American killed British student 'for revenge'

20/11/2009 - 16:54:47

British student Meredith Kercher was killed by her room mate in a drug-fuelled revenge attack, a court heard today.

American Amanda Knox, promiscuous and self-centred, grew to hate the quiet and serious 21-year-old during the time they shared an apartment together in Italy.

She finally snapped and ended up killing her with the help of two others, prosecutor Giuliano Mignini said in closing arguments at her murder trial in Italy.

He said Knox, together with her ex-boyfriend and co-defendant Raffaele Sollecito and a third man convicted in a separate trial last year, killed Miss Kercher under “the fumes of drugs and possibly alcohol” and then tried to cover up their crime by staging a burglary.

Knox wanted to get back at Miss Kercher for saying she was not clean and for calling her promiscuous, Mr Mignini said.

“Amanda had the chance to retaliate against a girl who was serious and quiet,” Mr Mignini said. “She had harboured hatred for Meredith, and that was the time when it could explode. The time had come to take revenge on that smirky girl.”

He said Knox, Sollecito and the third killer Rudy Guede met at the apartment in Perugia where Miss Kercher was killed on November 1, 2007, shortly before the murder, probably to settle some drug issues with Guede, a dealer.

He said Miss Kercher, from Couldson, Surrey, who was on an exchange visit to Italy, and Knox started arguing and then the three attacked her.

Miss Kercher’s body was found in a pool of blood the next day, her throat slashed.

Knox and Sollecito deny murder and sexual violence. Guede was sentenced to 30 years in prison last year on the same charges in a fast-track trial he was granted at his request. He also denies the charge and is appealing his conviction.

Mr Mignini said Miss Kercher’s friends had told the court she expressed surprise and irritation at Knox’s behaviour. Knox has denied having major problems with Miss Kercher and has said in the past she was shocked at the death of a woman she considered a friend.

Mr Mignini also said that Knox and Sollecito staged a burglary in the apartment by breaking a window in a bedroom in an attempt to sidetrack the investigation.

A rock was found in one of the bedrooms, and witnesses testified that shattered glass was found all over clothes on the floor, suggesting the window was broken after the room was put into disarray.

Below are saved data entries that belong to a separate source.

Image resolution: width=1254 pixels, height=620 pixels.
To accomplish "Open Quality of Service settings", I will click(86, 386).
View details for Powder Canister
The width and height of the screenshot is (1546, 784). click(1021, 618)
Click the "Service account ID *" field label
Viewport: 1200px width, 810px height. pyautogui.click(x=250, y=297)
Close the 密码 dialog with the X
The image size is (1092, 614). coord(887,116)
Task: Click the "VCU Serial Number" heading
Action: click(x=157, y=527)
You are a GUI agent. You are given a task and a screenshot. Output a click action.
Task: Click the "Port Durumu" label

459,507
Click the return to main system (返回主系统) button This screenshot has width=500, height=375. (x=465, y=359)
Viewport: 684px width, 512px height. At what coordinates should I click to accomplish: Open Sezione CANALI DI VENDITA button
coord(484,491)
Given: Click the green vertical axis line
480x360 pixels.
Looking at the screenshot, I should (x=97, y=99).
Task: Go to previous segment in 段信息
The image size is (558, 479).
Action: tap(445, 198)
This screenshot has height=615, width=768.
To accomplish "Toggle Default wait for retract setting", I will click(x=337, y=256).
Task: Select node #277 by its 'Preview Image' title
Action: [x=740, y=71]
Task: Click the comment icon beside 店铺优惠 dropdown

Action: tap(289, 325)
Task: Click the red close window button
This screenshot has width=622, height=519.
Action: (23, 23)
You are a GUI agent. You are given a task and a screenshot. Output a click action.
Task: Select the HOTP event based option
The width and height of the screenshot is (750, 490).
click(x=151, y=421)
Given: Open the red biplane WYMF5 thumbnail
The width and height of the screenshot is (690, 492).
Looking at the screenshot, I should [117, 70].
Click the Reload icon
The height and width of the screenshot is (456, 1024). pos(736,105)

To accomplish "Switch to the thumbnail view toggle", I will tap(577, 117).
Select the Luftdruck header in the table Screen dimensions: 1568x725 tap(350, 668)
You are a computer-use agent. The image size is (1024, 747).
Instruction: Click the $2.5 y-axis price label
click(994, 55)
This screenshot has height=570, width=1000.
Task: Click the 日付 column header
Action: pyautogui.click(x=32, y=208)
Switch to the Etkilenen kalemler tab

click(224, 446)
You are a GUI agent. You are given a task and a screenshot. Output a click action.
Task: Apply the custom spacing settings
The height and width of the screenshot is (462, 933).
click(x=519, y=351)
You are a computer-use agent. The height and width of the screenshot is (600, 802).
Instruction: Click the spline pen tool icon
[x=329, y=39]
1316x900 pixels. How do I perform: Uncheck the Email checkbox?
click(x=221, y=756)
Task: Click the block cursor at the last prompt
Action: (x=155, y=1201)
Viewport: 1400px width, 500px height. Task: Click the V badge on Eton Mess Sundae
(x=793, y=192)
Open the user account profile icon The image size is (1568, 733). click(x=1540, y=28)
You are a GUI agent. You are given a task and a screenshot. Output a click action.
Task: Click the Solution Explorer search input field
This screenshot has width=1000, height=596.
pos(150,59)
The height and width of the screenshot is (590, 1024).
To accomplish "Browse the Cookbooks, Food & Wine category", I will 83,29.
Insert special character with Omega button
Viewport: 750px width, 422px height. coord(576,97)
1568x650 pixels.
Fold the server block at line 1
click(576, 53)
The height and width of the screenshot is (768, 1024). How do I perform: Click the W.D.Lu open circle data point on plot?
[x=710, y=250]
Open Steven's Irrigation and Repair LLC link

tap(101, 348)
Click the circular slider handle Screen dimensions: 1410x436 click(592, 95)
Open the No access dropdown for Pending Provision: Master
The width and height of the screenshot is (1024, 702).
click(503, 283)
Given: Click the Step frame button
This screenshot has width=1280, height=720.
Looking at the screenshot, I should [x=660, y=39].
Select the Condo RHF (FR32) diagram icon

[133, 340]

“The key to the mystery is in that room,” Mr Mignini said. It would be nearly impossible to climb through the window without getting cut and leaving blood on the shattered glass.

Also, he argued, that window was the most exposed of the apartment, making it an unlikely choice for a burglar. Nothing in the room with the broken glass, which belonged to one of Knox’s and Miss Kercher’s room mates, was reported missing.

“All of this was done to channel suspicions on a stranger, and divert them from those who had the apartment keys,” he said.

Knox and Sollecito have been held in jail for more than two years and appeared tense as they sat in court today.

Prosecutors were expected to formally make their sentencing requests to the eight-member jury tomorrow, while a verdict is expected in early December. Knox and Sollecito could face Italy’s stiffest punishment, life imprisonment, if convicted of murder.

Among the evidence brought by the prosecutors is a knife with a 6 1/2-inch blade found at Sollecito’s house that they say could be the murder weapon.

The prosecution says it had Miss Kercher’s DNA on the blade and Knox’s on the handle – a claim defence lawyers reject, saying the knife is too big to match Miss Kercher’s wounds and the amount of what prosecutors say is Kercher’s DNA is too low to be attributed with certainty.

The 22-year-old Knox maintains she spent the night of the murder at Sollecito’s house in Perugia. The Sollecito ,25, has said he was home working at his computer that night. He said he does not remember if Knox spent the whole night with him or just part of it.